▶ Given request 1
Copy the forum thread on shower timers and water use in full, with no changes.

▶ Reading passage
%%
You can check out my figures in this website: *https://power-calculation.com/hot-water-heater-cost-energy-consumption.php*

And one day, using your brain positively, you start googling looking for a shower economizer and you find this shower timer and set is as 1 shower= 6 minutes. This means 70% less consumption of water and energy.
Therefore, now you can make up your mind with the figures I have given you.

I hope it is clearer for you now
best regards,


----------



## Arelia (8 mo ago)

and last but not leat, another benefit from this *shower timer with cut off* is that it ensures the availability of hot water for all family members; 
let's say you have a 180 L water tank, and one of your children stays in the bath tub for 20 minutes; that means he will probably run down the water tank and the rest of family will have to shower with cold water; with Acqua Tempus, this problem is over: 6 minute shower and off he goes.

enough for today
r's


----------



## DenverCountryBoy (Jan 10, 2021)

Your example uses 12 LPM, which equals 3.17 GPM.

Shower heads in the US have been limited to 2.5 GPM for the last 30 years. WaterSense is 2.0 GPM or less. Many are 1.5 GPM or less. 

One could put on a cheap $20 shower head or even a high end $200 shower head with a 1.5 gpm flow and still come out ahead of your calculations.


----------
%%
▶ Given request 2
In the records, substitute "Allowances" for "Benefits" in the lines between the one holding "Minimize the JPHS window" and the one holding "[x=112, y=58]", inclusive. Give back only those lines, leaving everything else as it is.

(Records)
%%
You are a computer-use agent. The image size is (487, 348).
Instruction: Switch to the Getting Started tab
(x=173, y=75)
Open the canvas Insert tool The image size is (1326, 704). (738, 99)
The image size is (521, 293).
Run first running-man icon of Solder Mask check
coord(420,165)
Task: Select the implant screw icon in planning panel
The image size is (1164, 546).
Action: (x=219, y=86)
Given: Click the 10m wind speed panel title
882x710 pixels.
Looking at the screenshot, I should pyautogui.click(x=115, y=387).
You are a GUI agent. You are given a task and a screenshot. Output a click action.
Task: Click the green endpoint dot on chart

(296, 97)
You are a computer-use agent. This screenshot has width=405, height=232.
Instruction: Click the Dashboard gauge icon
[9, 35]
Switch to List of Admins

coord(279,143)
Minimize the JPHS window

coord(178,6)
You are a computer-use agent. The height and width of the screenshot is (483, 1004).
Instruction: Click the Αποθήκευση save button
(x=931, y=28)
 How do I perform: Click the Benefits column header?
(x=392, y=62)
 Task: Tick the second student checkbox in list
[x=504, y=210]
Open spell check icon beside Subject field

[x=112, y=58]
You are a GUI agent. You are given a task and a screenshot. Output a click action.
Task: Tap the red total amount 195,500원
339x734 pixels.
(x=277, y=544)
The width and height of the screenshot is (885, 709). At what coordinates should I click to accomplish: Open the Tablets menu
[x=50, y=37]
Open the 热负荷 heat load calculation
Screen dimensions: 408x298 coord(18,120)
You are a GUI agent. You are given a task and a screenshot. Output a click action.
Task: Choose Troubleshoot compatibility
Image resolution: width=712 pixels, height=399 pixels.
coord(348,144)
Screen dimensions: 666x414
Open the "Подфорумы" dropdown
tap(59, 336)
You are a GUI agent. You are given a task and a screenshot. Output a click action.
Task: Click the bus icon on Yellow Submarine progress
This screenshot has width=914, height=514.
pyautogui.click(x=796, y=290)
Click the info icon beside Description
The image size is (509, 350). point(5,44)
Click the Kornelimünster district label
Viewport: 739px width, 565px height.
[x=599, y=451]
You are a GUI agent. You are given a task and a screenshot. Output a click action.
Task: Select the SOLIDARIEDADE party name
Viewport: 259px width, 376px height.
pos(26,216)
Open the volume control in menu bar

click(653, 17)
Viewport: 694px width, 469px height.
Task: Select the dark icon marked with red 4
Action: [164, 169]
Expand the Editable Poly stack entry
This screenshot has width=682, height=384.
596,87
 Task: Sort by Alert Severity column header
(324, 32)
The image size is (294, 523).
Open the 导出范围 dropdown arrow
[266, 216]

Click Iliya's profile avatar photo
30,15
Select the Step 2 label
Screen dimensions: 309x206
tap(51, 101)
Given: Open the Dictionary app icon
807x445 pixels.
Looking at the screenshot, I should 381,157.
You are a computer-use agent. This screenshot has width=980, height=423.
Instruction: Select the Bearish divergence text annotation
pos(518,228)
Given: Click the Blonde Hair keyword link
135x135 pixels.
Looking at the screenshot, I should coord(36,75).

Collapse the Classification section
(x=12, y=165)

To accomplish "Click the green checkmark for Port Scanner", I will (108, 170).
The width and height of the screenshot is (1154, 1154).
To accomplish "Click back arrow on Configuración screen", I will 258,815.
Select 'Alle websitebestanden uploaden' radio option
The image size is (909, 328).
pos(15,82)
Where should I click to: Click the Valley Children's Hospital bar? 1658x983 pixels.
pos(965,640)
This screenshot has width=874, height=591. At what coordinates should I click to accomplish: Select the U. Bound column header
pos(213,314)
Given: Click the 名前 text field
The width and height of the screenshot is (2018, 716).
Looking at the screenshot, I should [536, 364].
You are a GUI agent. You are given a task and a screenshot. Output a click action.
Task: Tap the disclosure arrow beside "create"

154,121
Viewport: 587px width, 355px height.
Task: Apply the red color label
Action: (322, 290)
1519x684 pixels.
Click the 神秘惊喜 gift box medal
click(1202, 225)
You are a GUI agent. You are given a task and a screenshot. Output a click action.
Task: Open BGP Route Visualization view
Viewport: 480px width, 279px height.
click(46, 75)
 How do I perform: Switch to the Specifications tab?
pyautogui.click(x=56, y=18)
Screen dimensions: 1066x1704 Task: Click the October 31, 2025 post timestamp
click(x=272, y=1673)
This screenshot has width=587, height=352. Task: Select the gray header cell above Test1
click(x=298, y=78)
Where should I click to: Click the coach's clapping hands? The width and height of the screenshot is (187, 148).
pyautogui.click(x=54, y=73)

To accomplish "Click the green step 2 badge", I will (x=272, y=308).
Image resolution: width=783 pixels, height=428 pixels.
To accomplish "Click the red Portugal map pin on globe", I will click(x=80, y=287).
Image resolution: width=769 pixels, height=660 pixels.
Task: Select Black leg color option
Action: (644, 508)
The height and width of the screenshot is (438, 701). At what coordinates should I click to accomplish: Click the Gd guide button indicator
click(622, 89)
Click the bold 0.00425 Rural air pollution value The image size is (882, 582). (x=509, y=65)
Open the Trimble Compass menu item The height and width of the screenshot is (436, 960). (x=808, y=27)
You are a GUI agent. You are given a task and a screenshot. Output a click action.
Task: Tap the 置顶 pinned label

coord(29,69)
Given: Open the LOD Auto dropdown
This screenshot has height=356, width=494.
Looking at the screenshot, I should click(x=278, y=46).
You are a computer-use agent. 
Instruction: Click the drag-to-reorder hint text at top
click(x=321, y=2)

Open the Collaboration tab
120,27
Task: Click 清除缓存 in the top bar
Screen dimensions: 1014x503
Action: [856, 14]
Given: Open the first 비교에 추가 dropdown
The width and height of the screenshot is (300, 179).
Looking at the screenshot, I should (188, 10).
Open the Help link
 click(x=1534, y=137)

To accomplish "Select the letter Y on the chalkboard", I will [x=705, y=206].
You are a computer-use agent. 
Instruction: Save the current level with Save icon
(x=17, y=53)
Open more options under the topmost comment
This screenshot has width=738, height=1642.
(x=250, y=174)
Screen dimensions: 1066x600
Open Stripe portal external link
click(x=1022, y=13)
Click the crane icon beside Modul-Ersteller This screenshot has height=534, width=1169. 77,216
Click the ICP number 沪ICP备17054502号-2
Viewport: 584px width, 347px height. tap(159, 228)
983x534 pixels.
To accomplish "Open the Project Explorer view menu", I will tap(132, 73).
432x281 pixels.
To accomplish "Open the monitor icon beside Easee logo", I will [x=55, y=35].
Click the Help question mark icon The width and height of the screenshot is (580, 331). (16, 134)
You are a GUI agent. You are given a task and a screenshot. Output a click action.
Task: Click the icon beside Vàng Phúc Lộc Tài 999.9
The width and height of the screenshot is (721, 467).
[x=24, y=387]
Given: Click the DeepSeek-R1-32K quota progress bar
%%
▶ Written answer 1
You can check out my figures in this website: *https://power-calculation.com/hot-water-heater-cost-energy-consumption.php*

And one day, using your brain positively, you start googling looking for a shower economizer and you find this shower timer and set is as 1 shower= 6 minutes. This means 70% less consumption of water and energy.
Therefore, now you can make up your mind with the figures I have given you.

I hope it is clearer for you now
best regards,


----------



## Arelia (8 mo ago)

and last but not leat, another benefit from this *shower timer with cut off* is that it ensures the availability of hot water for all family members; 
let's say you have a 180 L water tank, and one of your children stays in the bath tub for 20 minutes; that means he will probably run down the water tank and the rest of family will have to shower with cold water; with Acqua Tempus, this problem is over: 6 minute shower and off he goes.

enough for today
r's


----------



## DenverCountryBoy (Jan 10, 2021)

Your example uses 12 LPM, which equals 3.17 GPM.

Shower heads in the US have been limited to 2.5 GPM for the last 30 years. WaterSense is 2.0 GPM or less. Many are 1.5 GPM or less. 

One could put on a cheap $20 shower head or even a high end $200 shower head with a 1.5 gpm flow and still come out ahead of your calculations.


----------

▶ Written answer 2
Minimize the JPHS window

coord(178,6)
You are a computer-use agent. The height and width of the screenshot is (483, 1004).
Instruction: Click the Αποθήκευση save button
(x=931, y=28)
 How do I perform: Click the Allowances column header?
(x=392, y=62)
 Task: Tick the second student checkbox in list
[x=504, y=210]
Open spell check icon beside Subject field

[x=112, y=58]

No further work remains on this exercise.